Dalam kesempatan yang sama, Vice CEO PT Pan Brothers Anne Patricia Sutanto mengingatkan bahwa industri nasional masih berupaya memulihkan kinerja agar bisa kembali mencapai level ekonomi sebelum pandemi. Hal ini membuat tahun depan sejumlah sektor industri masih memerlukan insentif fiskal.
”Industri TPT (tekstil dan produk tekstil) di Indonesia saat ini tengah menghadapi guncangan. Istilahnya kita sedang kena Covid-19. Industri ini masih perlu ’vaksin’ dari pemerintah agar sektor TPT bisa sembuh seperti sebelum pandemi,” ujarnya.
Alokasi anggaran
Dalam angka sementara yang dicanangkan Kementerian Keuangan, sektor pendidikan mendapatkan anggaran jumbo mencapai Rp 542,8 triliun. Adapun anggaran untuk sektor kesehatan sebesar Rp 255,4 triliun, turun dari anggaran kesehatan dalam APBN 2021 sebesar Rp 326,4 triliun.
Sri Mulyani menjelaskan, selama pandemi Covid-19, APBN menjadi instrumen untuk melakukan tindakan luar biasa di bidang kesehatan, bantuan sosial, hingga bantuan untuk dunia usaha.
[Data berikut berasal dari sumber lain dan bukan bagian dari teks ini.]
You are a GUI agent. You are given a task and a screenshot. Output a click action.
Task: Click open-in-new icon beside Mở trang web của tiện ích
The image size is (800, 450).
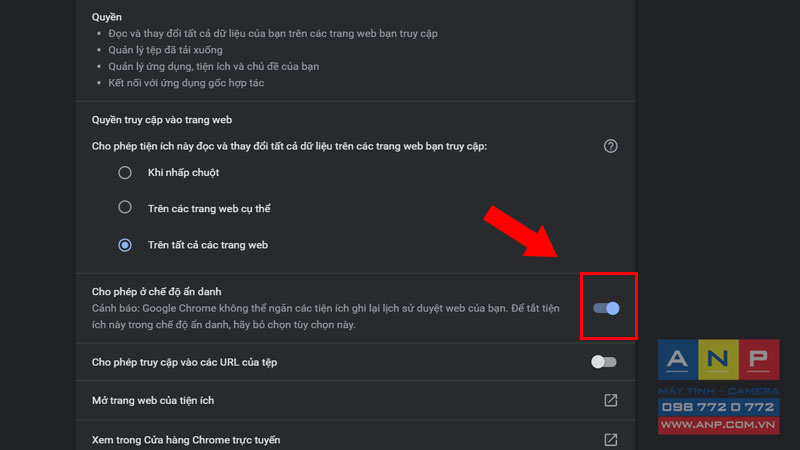610,401
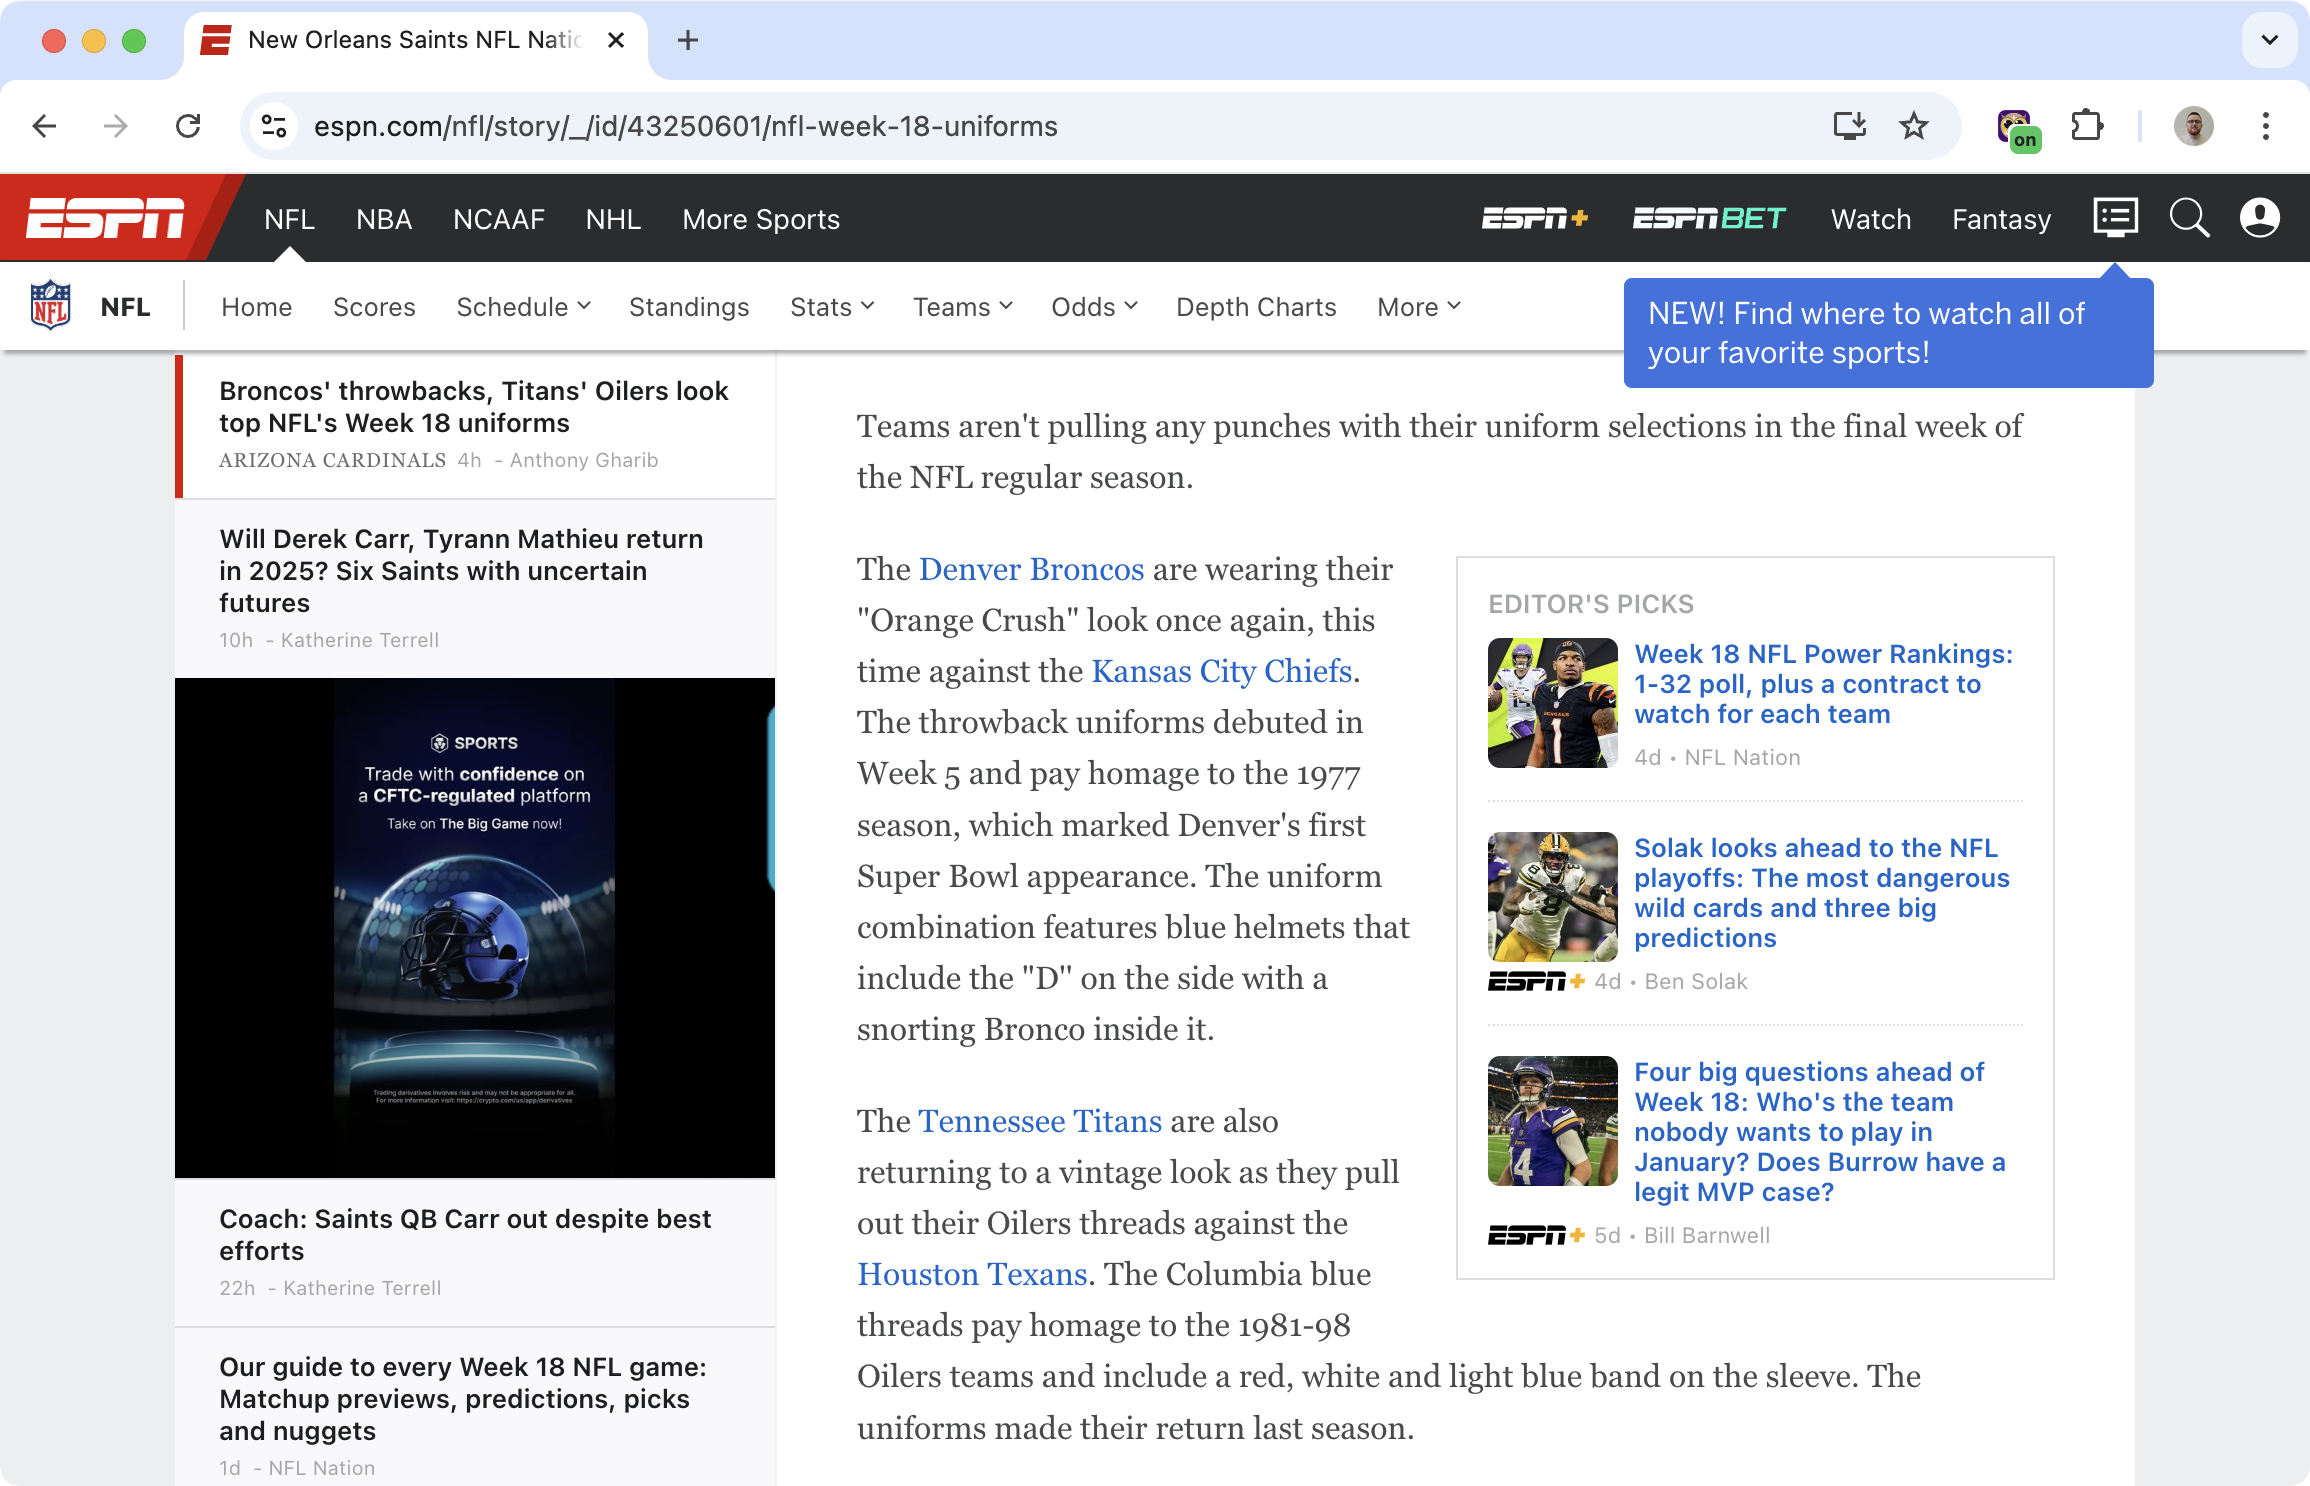Viewport: 2310px width, 1486px height.
Task: Click the Week 18 Power Rankings thumbnail
Action: pos(1549,698)
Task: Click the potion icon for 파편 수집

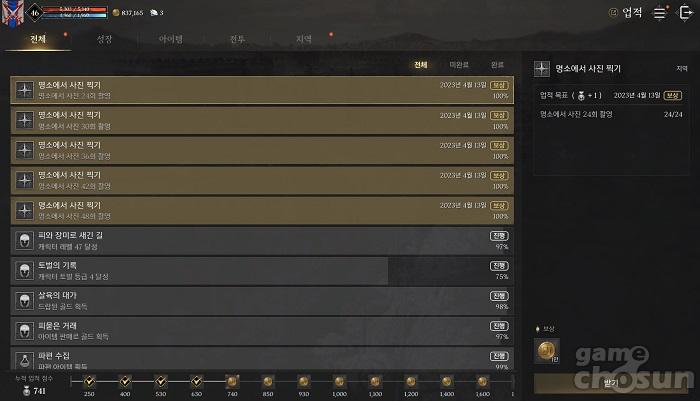Action: [25, 360]
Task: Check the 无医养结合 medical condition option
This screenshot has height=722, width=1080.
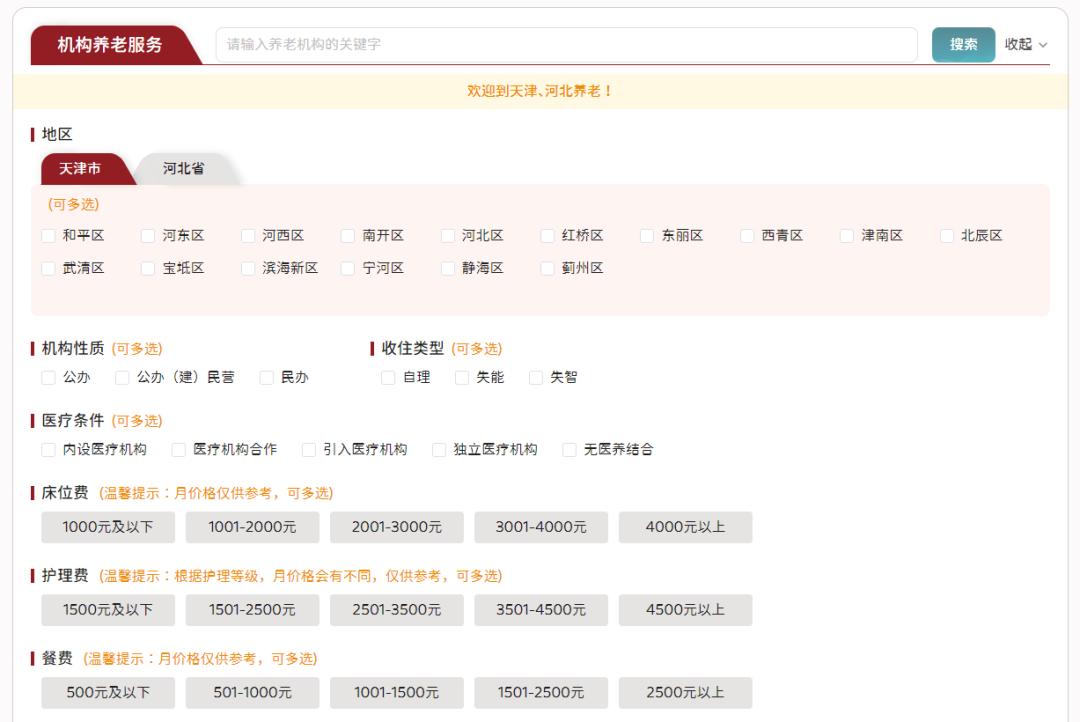Action: 571,450
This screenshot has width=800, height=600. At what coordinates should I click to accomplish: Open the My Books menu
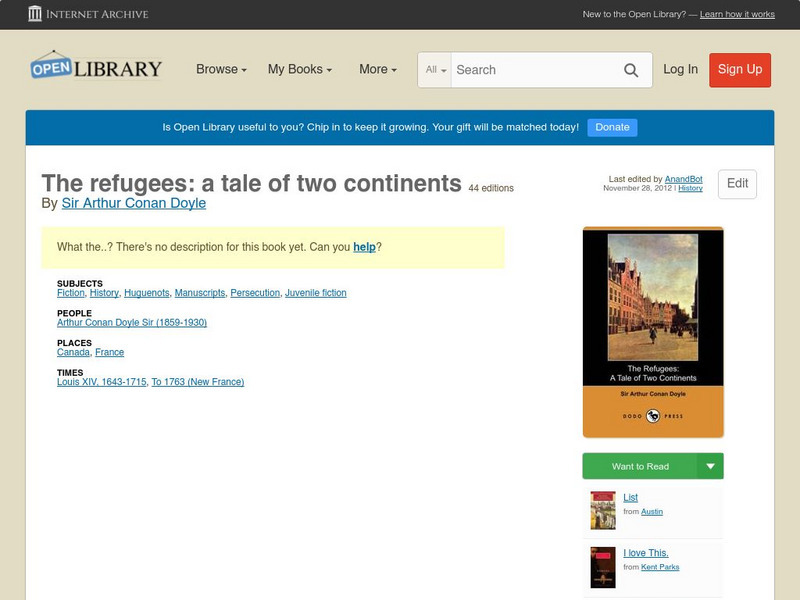298,70
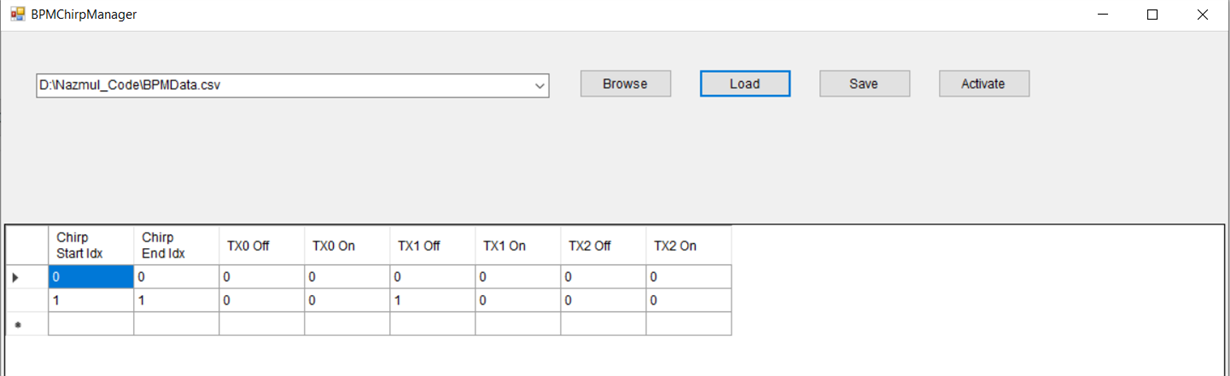The image size is (1230, 376).
Task: Click the BPMChirpManager app icon in title bar
Action: tap(17, 14)
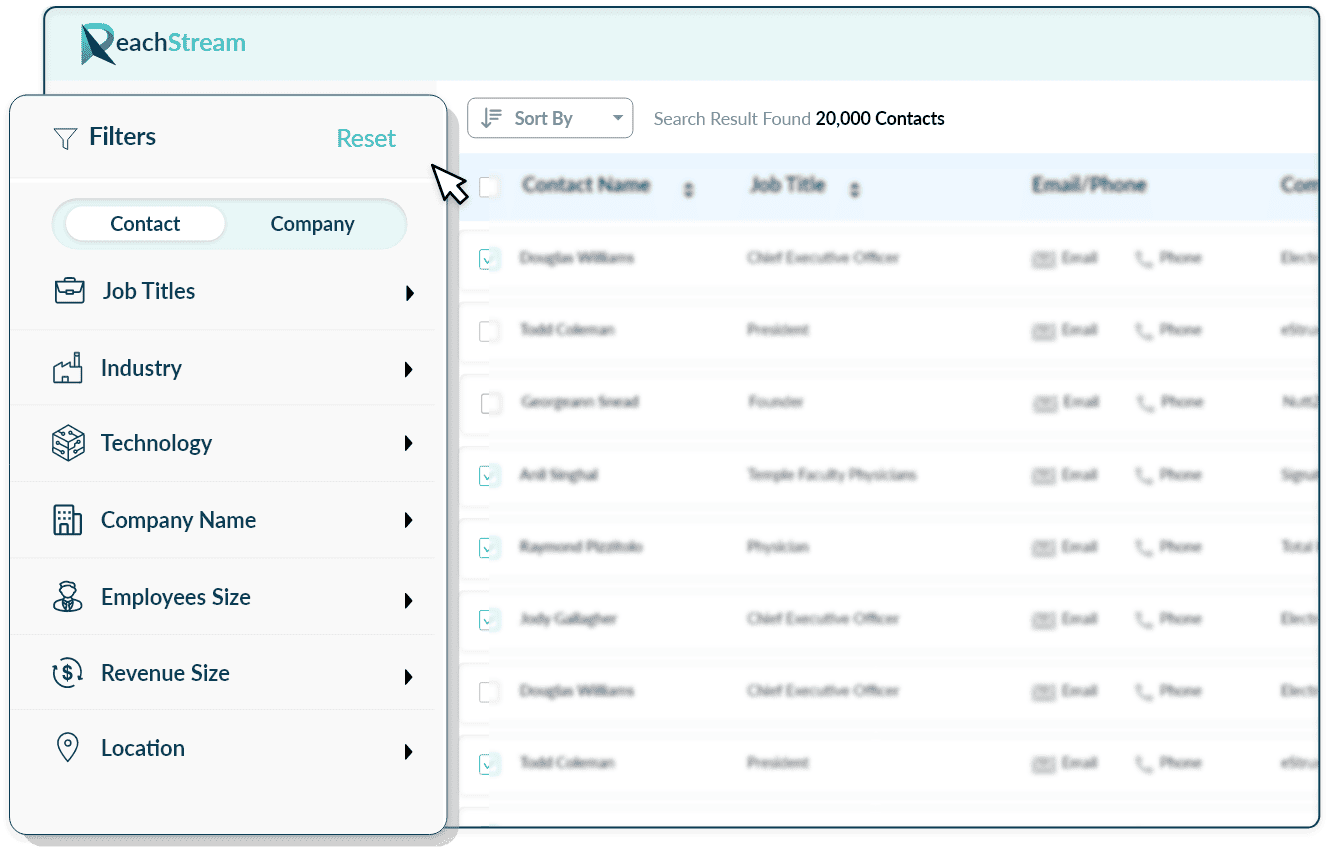The image size is (1330, 848).
Task: Uncheck the first Douglas Williams row checkbox
Action: click(489, 259)
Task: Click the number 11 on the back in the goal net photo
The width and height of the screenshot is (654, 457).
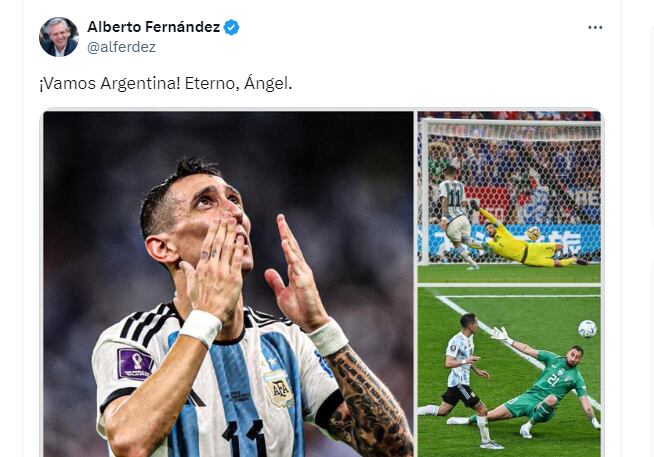Action: click(455, 199)
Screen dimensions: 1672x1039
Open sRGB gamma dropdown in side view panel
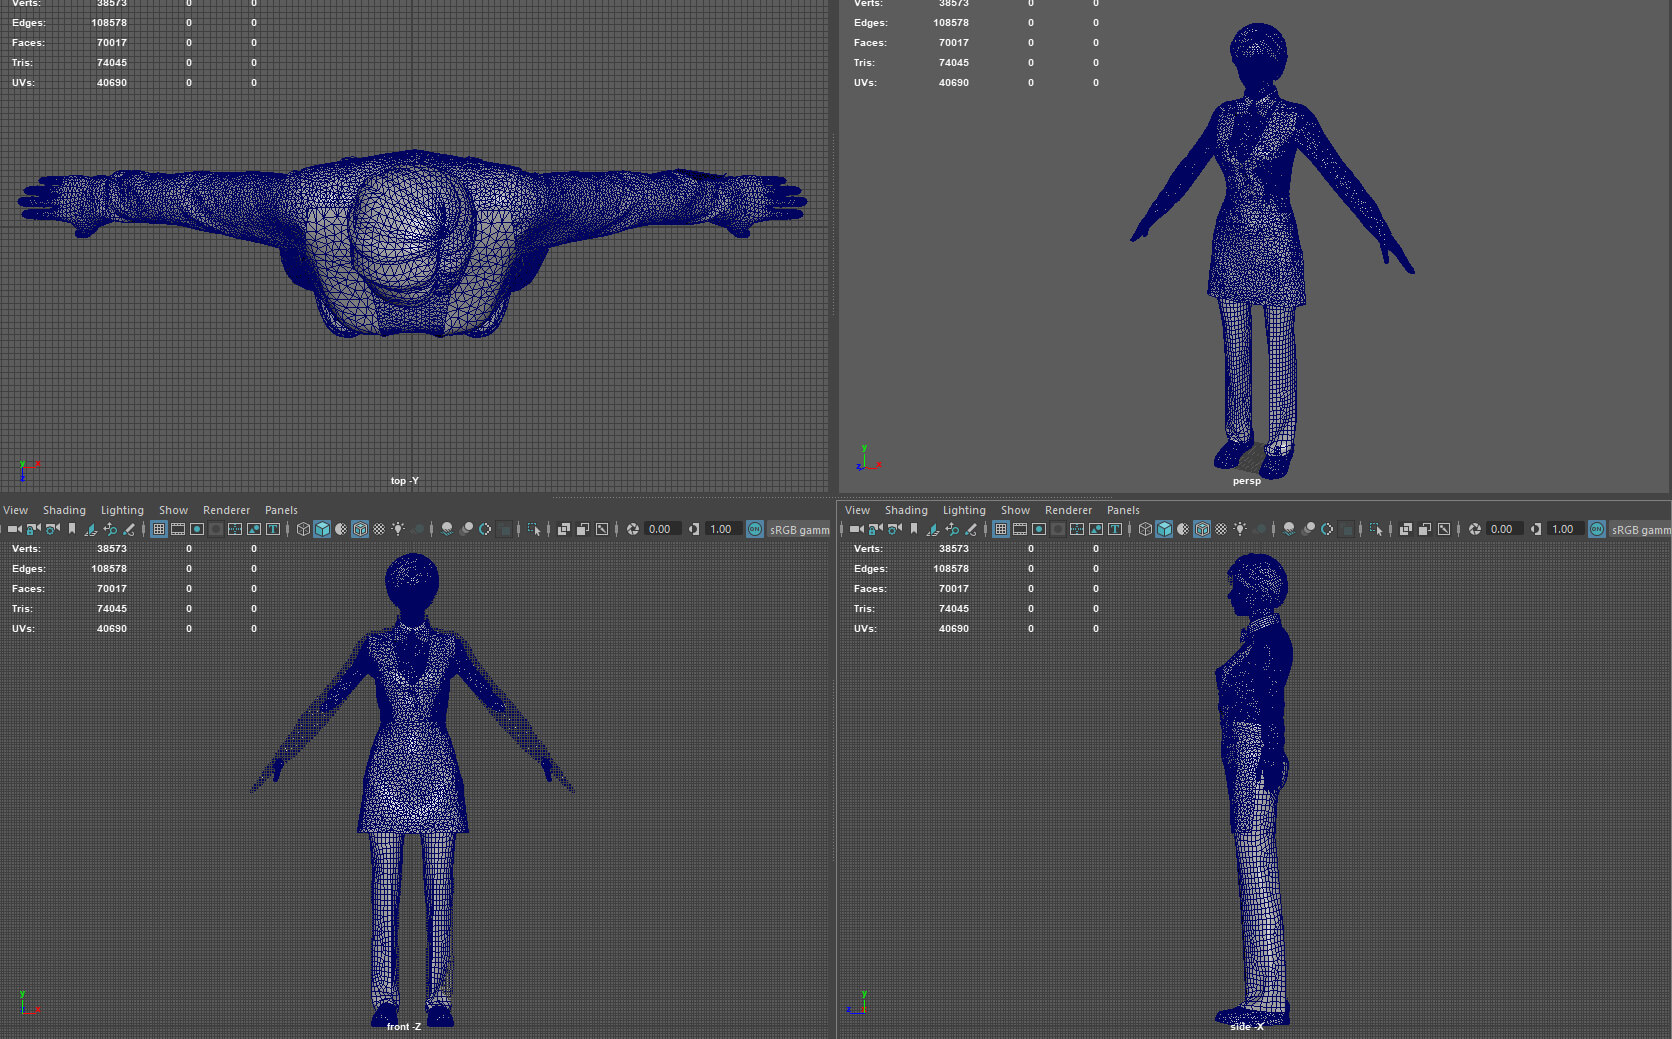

Imbasnya, angka penularan Covid-19 dapat ditekan, dunia usaha bisa tetap bertahan, serta daya beli masyarakat tetap terjaga.
Sejalan dengan penurunan kasus Covid-19, Anggaran kesehatan untuk tahun 2022 akan mulai difokuskan untuk program di luar penanganan pandemi Covid-19, seperti penurunan stunting, pengendalian tuberkolosis, dan penguatan reformasi sistem kesehatan.
Meski begitu, tahun depan pemerintah tetap tetap akan menggelontorkan anggaran kesehatan dalam program Pemulihan Ekonomi Nasional (PEN) sebesar Rp 115,9 triliun dialokasikan untuk penanganan Covid-19.
Anggaran ini digunakan untuk vaksinasi, pengujian-penelusuran-pengobatan (testing-tracing-treatment), serta insentif tenaga kesehatan maupun obat-obatan.
”Tahun depan kita tetap memastikan vaksinasi Covid-19 akan terus berlanjut sembari kita harapkan perkembangan teknologi kesehatan dapat menghasilkan obat Covid-19 yang murah dan dapat diproduksi massal,” ujarnya.
Sementara itu, anggaran jumbo untuk sektor pendidikan, menurut Sri Mulyani, adalah amanat Undang-Undang tentang Sistem Pendidikan Nasional menyebutkan minimal 20 persen dari APBN.
Pemerintah akan berupaya ekstra agar anggaran untuk sektor pendidikan dapat menghasilkan sumber daya manusia yang produktif, inovatif, berkarakter kebangsaan, dan membentuk sumber daya manusia yang bisa membawa Indonesia menuju keadilan dan kemakmuran.